待ってましたと間髪入れずに食い付いてくるタチアナさん。


「仕方ないねえ!チューニングはしてあげるって言っちゃったから仕方ない!アクセル、サッサと乗んなよ!ハンドルを握ったら一流ってところを見せてもらおうじゃない!」


「なんでそんなにテンションたけーんだよ。じゃな、同志。」


「いい夜を、同志。」


タチアナさんを背中に乗っけて、同志は駐車場から再び夜の街へと走り出していく。


タンデムシートに跨がったタチアナさんが、オレに向かって親指を立ててくれた。


ネオンの眩しい大都会の夜、バイクに相乗りする男女二人か。………うまく進展するといいですね。


同志アクセルはニブチンだから、タチアナさんも苦労するよなぁ。




ホテルのロビーを通った時に、フロントマネージャーから声をかけられる。


「天掛様、ペンデュラム社の百道(ももち)様からのお荷物をお預かりしております。試供品のサンプルだそうですが、お心当たりが御座いますか?」


もうサンプルが出来上がってきたのか。仕事が早いな。


「はい、必要なモノなので今すぐ用意してください。」


「畏まりました。」


フロントマネージャーが合図すると、アタッシュケースを持ったポーターがすぐにやって来た。


「お部屋までお運びします。」


「アタッシュケースぐらい自分で運びますよ。ありがとう。」


オレはポーターにチップを渡してアタッシュケースを受け取り、スーペリアに戻った。




ベッドの上でアタッシュケースを開けると、中には三丁の銃が入っていた。


サンプルA、B、Cと銘打たれていて、プラスチックで出来ている。


ケース内にあったモモチさんからの手紙によると、設計された銃を3Dプリンターで削り出したモノだそうだ。


重量のバランスは金型を造ってからとれるので、形状、特にグリップ周りのフィット感を確かめて欲しいとのコトだった。


グリップの素材としてゴムや木材のサンプルも入っている、実際のグリップを造る際のサンプルか。

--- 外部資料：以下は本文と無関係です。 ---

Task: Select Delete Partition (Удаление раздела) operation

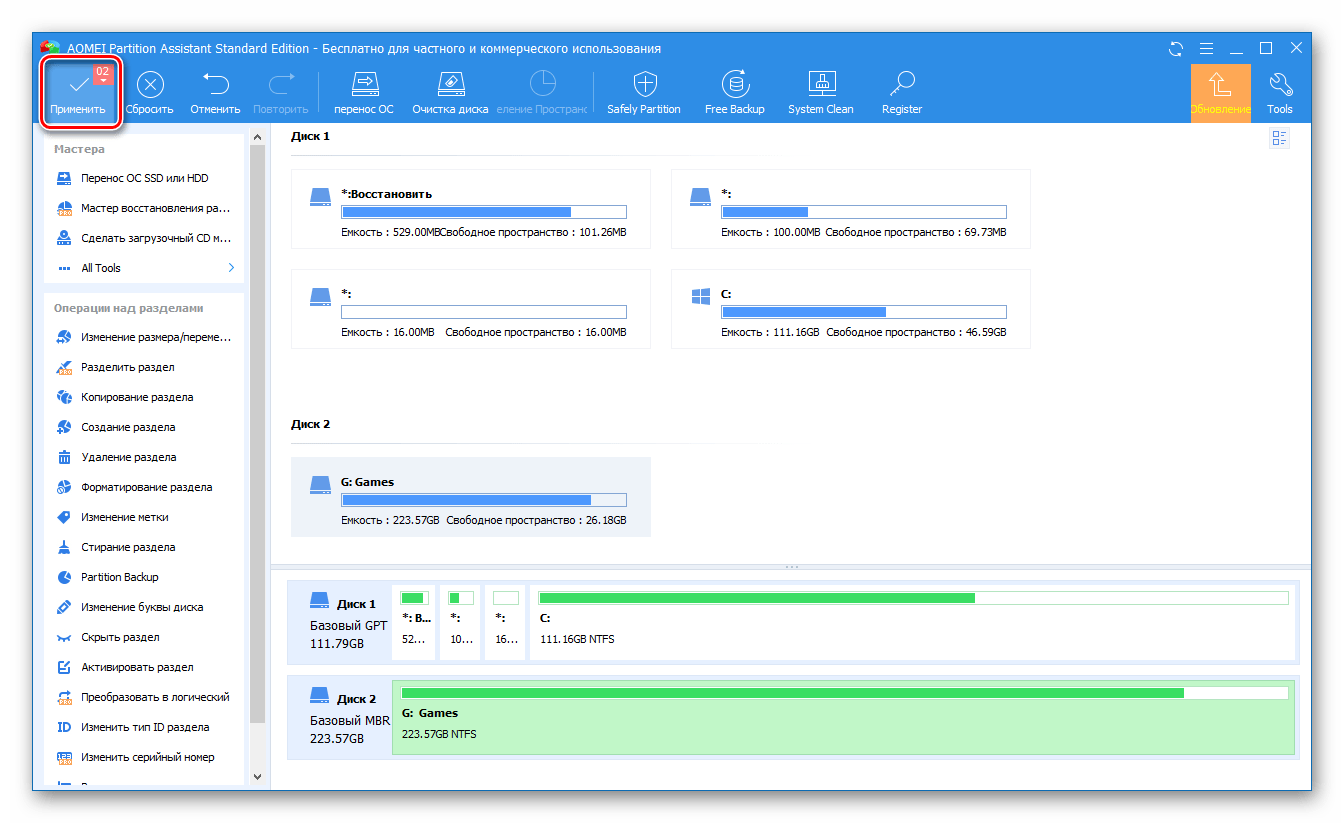Action: pos(128,457)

………今日は慌ただしい一日だったから疲れてる、明日起きてから考えよう。




カリキュラムは休みだが、いつも通り起床し、日課を済ませる。


それから部屋で銃のサンプルの選別を開始、いろいろ試して考えたがサンプルBがいいと思った。


なので早速、モモチさんに連絡を取ってみる。


週末だろうと構わず連絡が欲しいと書いてあったから、遠慮せずともいいだろう。


電話をかけると2コールもしない間にモモチさんが出てくれた。


オレはサンプルBが気に入った旨を伝える。


「なるほど、Bが一番フィットしましたか。」


「ええ、55口径となると握りやすさ重視でいいと思いました。44口径のマンイーターとは反動も違うでしょうし。」


「でしょうな。サンプルBは若干グリップ部分が小さめですから、銃底の素材を工夫して重さのバランスを取る必要がありそうだ。電話ではなく実際に打ち合わせする必要がありますね。カナタさん、お時間はいつ取れそうですか?」


「今からでも大丈夫ですよ。」


冗談のつもりだったのだが、モモチさんは仕事中毒(ワーカホリック)だったらしい。


「おお、では今からシャングリラホテルへ向かいますね。私は支社におりますので。」


「いえ、オレがペンデ社に向かいますよ。今日はペンデ社の近くのSBCでアプリのインストがあるんです。その前に打ち合わせをしておきましょう。」


「そうですか、それは助かります。では社でお待ちしておりますので。」


オレはタクシーを拾ってペンデ社に行き、モモチさんと細かい打ち合わせを済ませてから、SBCのリグリット支社へ向かった。


ミコト様からの贈り物、零式バイオメタルユニットを受け取るためだ。




楽しみだな。戦闘細胞の開発者自らが造った零式は、どんなポテンシャルを秘めてるんだろう。




アメフトも大詰めになってきました。スーパボールを見に米国へ行くのが夢ですね。